* Assigned task: Some lines in the material below hold the word "will". Copy all of them.

* Record extracts:

□ □ □ □ □ □ □

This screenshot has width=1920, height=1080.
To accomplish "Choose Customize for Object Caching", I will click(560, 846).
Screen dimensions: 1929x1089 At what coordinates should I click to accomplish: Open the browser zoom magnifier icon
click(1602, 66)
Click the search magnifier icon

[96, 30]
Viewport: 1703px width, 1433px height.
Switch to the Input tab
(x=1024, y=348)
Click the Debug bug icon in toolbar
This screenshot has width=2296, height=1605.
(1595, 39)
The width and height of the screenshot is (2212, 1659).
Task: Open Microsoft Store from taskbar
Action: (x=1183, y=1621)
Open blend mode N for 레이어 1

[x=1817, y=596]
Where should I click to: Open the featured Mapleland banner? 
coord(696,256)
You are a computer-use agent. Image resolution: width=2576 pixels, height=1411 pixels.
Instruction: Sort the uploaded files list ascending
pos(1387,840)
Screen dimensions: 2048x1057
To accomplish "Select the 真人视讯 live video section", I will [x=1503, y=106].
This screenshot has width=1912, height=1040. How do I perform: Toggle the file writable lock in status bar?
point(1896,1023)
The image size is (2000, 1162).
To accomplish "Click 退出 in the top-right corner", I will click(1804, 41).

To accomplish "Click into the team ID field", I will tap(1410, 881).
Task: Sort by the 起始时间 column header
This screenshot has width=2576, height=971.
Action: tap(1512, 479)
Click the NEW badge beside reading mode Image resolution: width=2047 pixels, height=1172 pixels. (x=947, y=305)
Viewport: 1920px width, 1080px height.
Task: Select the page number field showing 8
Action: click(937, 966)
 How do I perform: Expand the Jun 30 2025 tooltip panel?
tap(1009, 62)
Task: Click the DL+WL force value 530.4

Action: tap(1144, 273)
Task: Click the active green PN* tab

□ □ □ □ □ □ □

* Solution for this problem:
To accomplish "Choose Customize for Object Caching", I will click(560, 846).
To accomplish "Select the 真人视讯 live video section", I will [x=1503, y=106].
To accomplish "Click 退出 in the top-right corner", I will click(1804, 41).
To accomplish "Click into the team ID field", I will tap(1410, 881).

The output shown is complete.